Tarji tidak bertanya kemana saja selama ini Warok pergi, karena itu masalah pribadi. Tarji juga menduga bahwa Warok sudah mulai dapat duit berkat kerja serabutan bersama Kirjo, atau mungkin dengan orang lain. Syukurlah, Warok sudah bisa merintis hidup mandiri di kota besar, begitu pikir Tarji dalam hati.
Malam itu, Warok ternyata pulang ke kontrakan untuk berpamitan. Tentu saja Tarji kaget. Warok bilang ada seorang kaya di Pluit yang memintanya untuk menjaga rumahnya. Tarji tak bisa  mencegah Warok, sebab tekad Warok sudah bulat untuk bekerja ikut orang kaya di Pluit itu. Tarji dan Warok akhirnya berpisah.
Warok pergi dengan membawa tas pakaian yang belum lama dia bawa dari desa. Tarji berdoa dalam hati, semoga Warok sukses. "Datanglah kemari, kalau ada apa-apa pintu terbuka", kata Tarji melepas kepergian Warok.

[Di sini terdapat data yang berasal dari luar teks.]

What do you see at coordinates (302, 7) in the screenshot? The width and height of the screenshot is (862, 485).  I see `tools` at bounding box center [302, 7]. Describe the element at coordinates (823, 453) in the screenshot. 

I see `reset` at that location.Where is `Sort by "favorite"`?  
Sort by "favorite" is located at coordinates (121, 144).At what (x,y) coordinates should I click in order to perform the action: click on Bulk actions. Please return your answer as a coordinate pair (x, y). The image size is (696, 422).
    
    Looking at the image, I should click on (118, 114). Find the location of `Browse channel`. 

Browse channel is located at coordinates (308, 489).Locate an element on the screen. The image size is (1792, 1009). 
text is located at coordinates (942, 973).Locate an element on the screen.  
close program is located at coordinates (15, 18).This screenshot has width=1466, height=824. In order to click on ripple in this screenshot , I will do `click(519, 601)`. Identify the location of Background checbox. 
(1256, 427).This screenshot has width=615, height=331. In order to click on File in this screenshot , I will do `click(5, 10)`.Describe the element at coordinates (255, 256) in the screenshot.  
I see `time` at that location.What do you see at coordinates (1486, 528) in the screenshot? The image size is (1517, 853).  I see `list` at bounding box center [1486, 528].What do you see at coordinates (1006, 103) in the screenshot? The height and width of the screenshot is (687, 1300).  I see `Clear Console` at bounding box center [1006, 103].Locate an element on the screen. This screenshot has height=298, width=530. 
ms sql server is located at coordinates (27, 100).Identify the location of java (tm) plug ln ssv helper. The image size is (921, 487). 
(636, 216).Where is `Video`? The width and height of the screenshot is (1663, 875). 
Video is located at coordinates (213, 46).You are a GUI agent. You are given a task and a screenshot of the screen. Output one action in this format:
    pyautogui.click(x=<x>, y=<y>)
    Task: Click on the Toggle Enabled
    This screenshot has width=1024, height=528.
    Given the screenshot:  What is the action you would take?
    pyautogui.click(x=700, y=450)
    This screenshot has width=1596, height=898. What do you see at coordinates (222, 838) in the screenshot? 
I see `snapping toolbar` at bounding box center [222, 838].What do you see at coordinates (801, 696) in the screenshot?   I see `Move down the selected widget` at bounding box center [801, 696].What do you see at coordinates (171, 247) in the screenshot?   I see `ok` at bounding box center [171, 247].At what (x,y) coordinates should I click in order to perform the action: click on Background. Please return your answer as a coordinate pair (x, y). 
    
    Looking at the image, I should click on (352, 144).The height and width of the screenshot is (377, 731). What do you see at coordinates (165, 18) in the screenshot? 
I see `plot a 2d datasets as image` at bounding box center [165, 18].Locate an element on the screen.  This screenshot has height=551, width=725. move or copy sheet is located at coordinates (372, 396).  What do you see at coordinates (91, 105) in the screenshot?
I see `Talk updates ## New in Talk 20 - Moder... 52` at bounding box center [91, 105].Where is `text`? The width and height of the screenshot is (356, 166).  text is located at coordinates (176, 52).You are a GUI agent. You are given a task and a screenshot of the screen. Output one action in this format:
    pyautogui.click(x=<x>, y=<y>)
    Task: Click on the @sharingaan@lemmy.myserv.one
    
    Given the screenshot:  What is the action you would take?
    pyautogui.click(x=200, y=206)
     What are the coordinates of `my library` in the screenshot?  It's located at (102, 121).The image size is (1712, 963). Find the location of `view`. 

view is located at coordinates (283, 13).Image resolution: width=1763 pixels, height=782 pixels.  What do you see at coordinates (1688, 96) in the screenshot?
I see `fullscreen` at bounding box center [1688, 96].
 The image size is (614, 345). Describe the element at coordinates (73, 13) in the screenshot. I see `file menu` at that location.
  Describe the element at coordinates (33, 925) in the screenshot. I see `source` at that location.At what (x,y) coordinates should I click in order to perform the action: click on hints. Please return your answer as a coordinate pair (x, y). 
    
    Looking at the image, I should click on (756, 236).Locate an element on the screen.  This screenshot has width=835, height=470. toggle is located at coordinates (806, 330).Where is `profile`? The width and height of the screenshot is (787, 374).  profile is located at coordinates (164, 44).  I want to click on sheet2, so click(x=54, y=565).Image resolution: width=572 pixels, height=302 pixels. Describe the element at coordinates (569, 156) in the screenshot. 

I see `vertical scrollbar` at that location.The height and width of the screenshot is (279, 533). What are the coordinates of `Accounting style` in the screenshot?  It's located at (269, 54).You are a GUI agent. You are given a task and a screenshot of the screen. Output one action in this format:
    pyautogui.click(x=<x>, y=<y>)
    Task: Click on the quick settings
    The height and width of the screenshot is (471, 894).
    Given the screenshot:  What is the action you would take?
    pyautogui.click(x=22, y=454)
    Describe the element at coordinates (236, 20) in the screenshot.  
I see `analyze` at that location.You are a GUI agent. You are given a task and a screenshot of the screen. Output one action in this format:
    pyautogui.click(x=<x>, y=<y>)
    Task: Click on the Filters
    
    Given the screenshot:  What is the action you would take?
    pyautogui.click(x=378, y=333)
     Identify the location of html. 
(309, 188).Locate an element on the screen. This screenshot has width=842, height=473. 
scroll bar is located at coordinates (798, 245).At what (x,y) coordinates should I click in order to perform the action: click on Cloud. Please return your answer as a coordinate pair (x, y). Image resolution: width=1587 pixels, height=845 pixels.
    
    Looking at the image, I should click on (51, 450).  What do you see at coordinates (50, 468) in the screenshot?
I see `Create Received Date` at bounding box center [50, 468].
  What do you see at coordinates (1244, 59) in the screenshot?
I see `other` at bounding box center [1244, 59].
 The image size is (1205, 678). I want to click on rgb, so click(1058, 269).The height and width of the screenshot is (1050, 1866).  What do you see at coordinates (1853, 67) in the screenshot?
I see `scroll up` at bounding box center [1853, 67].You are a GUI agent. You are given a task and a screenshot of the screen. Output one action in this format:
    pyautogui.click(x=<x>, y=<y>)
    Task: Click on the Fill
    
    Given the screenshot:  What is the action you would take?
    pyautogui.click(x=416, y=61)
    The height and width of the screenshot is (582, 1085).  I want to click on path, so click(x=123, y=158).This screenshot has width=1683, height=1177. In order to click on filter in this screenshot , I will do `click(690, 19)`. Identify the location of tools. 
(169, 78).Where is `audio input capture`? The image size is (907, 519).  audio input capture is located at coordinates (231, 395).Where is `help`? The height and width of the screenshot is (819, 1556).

Enam bulan berlalu. Tarji tak pernah mendengar kabar tentang Warok. Mereka juga tak saling berkabar. Tarji sendiri terlalu sibuk setiap hari bekerja jadi petugas cleaning service di KRL. Sampai pada suatu malam Minggu, secara tak sengaja Tarji bertemu Warok di sebuah Mal besar di kawasan Thamrin.
Tarji takjub. Penampilan Warok kini benar-benar telah berubah, membuat Tarji pangling. Warok memang perlente, sepatunya mengkilat, bercelana jin dan berjaket kulit, dengan logat bicaranya with ciyus lu guwe lu guwe. Luar biasa!Â
Warok telah memetamorfosa, meresolusi diri sebagai sosok anak muda gedongan metropolitan! Tak henti Tarji selalu berdecak kagum dan takjub pada Warok.
Selain takjub, hati Tarji sekaligus senang melihat Warok tampak semakin makmur. Setidaknya itu yang terlihat di penampilan Warok. Tetapi sayang waktu itu mereka tak bisa berbincang lama, sebab Warok katanya ada janji ketemuan dengan orang penting, urusan proyek di tempat lain.
Tarji tak bisa mencegah, walau sebenarnya dia masih ingin berbincang lama dengan Warok, kawan kecilnya itu. Di Mal itu mereka akhirnya berpisah.
"Datanglah kekontrakanku, pintu selalu terbuka. Sama seperti kemarin kemarin", ujar Tarji melepas kepergian Warok. Lalu Tarji pulang, sambil menggenggam rasa senang, membayangkan hidup Warok yang telah sukses.
Akan tetapi, sesampai di rumah, Tarji terkejut karena kontrakannya tampak didatangi oleh beberapa orang, termasuk Pak RT. Ada masalah apa? Tanya Tarji pada mereka. Pak RT menjelaskan bahwa beberapa warga pemilik warung di Kampung Rawa merasa resah, merasa tertipu dan minta tanggungjawab Tarji.
"Tanggungjawab apa? Kok saya? Masalahnya apa?", tanya Tarji bingung.